Required work: Look below for the line that contains "Given: Click the", then copy it and each following line exactly, through and including the line that contains "This screenshot has height=952, width=1236.".

Information given:
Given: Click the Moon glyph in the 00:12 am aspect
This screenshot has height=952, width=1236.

* * *

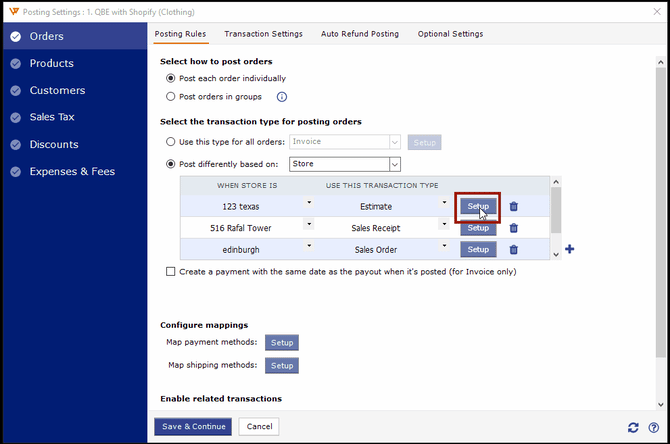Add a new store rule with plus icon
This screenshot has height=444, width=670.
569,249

Answer to the exercise:
Given: Click the Moon glyph in the 00:12 am aspect
This screenshot has height=952, width=1236.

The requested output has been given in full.